CEO at Logrus IT
Leonid graduated with honors from the Moscow Institute of Physics and Technology (MIPT), specializing in plasma physics and computer simulation. He started working as an engineer at the Moscow Radiotechnical Institute (MRTI).
In 1991, he joined one of the first ever software localization projects, which turned out to be a life-changer. In 1993, he co-founded Logrus and has served as the company’s CEO since then. He has been CEO of Logrus IT since 2016.
True to his scientific background, Leonid is continuing to research and publish papers on issues such as Language Quality Assurance methodology, process and metrics, client and project management, industry revelations and myths. His goal is to bring a hard-core, fundamental, objective and unbiased scientific approach and knowledge to areas traditionally occupied by project managers and linguists. Leonid is relentlessly challenging common knowledge, traditional ways and widespread prejudice, and enjoys working with people who demonstrate creative thinking.

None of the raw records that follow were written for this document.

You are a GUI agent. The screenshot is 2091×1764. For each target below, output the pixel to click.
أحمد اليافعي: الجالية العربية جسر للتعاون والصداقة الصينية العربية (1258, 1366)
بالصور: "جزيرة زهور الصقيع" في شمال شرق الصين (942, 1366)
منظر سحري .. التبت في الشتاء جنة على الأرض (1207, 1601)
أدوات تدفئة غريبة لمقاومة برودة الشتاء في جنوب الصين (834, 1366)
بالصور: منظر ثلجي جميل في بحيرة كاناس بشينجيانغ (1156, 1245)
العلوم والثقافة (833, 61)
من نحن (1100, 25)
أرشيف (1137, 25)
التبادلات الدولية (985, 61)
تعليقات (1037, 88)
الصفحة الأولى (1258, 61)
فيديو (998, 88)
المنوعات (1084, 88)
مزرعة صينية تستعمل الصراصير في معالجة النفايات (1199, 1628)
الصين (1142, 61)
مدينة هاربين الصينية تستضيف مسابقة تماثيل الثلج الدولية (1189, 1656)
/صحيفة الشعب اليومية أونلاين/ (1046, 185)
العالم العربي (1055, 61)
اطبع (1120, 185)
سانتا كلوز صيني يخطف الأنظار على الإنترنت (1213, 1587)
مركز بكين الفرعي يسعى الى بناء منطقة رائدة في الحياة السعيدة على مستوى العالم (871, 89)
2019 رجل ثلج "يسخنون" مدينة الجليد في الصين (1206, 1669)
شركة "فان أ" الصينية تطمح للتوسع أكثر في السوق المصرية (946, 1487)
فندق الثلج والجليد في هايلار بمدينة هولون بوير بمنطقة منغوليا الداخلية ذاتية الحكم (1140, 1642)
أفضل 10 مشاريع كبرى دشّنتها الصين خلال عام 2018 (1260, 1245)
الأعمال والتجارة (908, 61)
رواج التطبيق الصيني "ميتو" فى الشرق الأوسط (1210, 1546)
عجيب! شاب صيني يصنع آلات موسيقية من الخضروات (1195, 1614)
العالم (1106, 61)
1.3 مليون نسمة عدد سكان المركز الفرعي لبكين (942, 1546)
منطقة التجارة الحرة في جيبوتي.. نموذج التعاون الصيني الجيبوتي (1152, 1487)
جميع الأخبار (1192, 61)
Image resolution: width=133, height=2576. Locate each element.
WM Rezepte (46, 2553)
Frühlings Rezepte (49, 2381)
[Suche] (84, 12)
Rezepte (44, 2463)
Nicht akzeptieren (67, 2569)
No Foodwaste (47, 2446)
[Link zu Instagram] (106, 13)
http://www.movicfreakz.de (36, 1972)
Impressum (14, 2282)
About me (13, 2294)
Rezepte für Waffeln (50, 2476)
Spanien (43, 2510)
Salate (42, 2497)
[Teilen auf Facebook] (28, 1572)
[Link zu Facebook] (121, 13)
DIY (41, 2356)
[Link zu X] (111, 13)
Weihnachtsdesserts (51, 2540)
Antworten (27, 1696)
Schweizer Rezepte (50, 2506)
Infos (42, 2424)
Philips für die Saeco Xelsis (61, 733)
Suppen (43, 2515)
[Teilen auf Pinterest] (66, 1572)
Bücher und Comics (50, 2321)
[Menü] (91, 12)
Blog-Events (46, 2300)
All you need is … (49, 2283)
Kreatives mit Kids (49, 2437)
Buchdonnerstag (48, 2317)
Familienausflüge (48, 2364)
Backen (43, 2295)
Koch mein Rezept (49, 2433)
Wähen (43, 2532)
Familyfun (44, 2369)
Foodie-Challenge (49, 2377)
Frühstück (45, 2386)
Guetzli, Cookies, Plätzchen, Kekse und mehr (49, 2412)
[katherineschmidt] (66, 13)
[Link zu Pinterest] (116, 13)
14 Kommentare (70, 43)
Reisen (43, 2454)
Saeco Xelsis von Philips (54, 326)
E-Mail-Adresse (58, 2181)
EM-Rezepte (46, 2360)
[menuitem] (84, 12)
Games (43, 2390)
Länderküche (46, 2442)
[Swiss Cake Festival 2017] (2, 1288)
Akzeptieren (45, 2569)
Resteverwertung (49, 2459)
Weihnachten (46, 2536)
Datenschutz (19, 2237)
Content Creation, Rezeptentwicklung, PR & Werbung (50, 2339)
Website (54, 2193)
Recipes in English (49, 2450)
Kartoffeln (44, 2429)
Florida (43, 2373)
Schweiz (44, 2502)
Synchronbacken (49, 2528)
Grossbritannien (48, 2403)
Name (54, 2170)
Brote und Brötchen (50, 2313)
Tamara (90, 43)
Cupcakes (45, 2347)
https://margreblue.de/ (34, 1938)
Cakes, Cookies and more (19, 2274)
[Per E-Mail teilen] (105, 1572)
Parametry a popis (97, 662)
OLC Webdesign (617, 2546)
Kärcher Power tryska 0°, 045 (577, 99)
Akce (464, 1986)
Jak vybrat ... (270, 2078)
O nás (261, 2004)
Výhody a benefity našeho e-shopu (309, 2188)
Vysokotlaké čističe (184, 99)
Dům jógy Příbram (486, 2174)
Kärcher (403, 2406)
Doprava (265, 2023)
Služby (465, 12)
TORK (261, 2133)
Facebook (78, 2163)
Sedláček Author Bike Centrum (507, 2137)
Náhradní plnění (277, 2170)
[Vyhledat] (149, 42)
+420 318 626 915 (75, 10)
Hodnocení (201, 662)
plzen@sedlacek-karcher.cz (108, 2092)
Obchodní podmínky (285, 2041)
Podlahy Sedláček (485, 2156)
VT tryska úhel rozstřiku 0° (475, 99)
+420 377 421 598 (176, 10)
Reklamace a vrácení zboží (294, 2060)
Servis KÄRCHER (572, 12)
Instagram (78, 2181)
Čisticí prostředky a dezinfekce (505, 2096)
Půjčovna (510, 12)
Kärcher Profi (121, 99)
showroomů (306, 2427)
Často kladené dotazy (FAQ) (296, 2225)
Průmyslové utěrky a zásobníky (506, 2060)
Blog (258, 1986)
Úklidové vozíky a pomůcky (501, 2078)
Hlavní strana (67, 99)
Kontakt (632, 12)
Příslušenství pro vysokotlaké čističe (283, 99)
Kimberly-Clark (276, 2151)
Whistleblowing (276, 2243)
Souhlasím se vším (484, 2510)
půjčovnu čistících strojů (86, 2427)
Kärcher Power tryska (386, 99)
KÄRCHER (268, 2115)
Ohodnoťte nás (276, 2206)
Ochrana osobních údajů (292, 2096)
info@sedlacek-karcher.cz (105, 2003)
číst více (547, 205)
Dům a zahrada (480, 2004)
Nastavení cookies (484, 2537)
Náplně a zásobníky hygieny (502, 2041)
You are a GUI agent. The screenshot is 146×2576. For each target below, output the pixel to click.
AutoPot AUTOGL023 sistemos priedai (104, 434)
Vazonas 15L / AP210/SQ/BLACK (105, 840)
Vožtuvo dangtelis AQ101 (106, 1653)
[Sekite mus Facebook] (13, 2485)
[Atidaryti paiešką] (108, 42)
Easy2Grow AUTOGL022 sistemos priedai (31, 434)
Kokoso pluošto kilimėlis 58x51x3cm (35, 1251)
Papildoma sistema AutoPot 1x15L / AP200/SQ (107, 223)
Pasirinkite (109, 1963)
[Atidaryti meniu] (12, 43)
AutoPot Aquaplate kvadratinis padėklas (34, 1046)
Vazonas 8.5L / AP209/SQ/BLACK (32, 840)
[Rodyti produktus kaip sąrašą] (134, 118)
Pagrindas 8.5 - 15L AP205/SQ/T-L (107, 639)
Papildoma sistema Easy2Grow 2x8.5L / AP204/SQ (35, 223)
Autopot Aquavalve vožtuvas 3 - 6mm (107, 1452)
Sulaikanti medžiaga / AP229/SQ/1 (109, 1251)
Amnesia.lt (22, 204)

MT Deployment: Best Practices
The presentation provides a brief overview of the current state of MT use (including major pros and cons), outlines notable market trends, and goes over various takeaways from the ongoing MT deployment epic at Logrus IT. We start with overcoming prejudices and then discuss MT support by various CAT tools and selecting the best engine(s).
We proceed with various approaches to MT quality evaluation, process specifics, and ways to address the topic of MT deployment with both clients and suppliers, including the crucial issue of MT-related discounts. We conclude with practical recommendations, including both pleasant surprises and unexpected pitfalls.
Cabbages and Quality: Creating Quality Metrics Applicable in Real Life
The presentation discusses various shortcomings of the currently published MQM and DQF quality approach and error typology and suggests a completely ready, fully scalable, 3D, hybrid Quality Triangle approach to measure translation quality. It then goes on to explain how existing error typologies can be modified to become truly scalable, how they are integrated into the Quality Triangle model, and how to create quality metrics of varying complexity on the fly using ready, "frozen" components.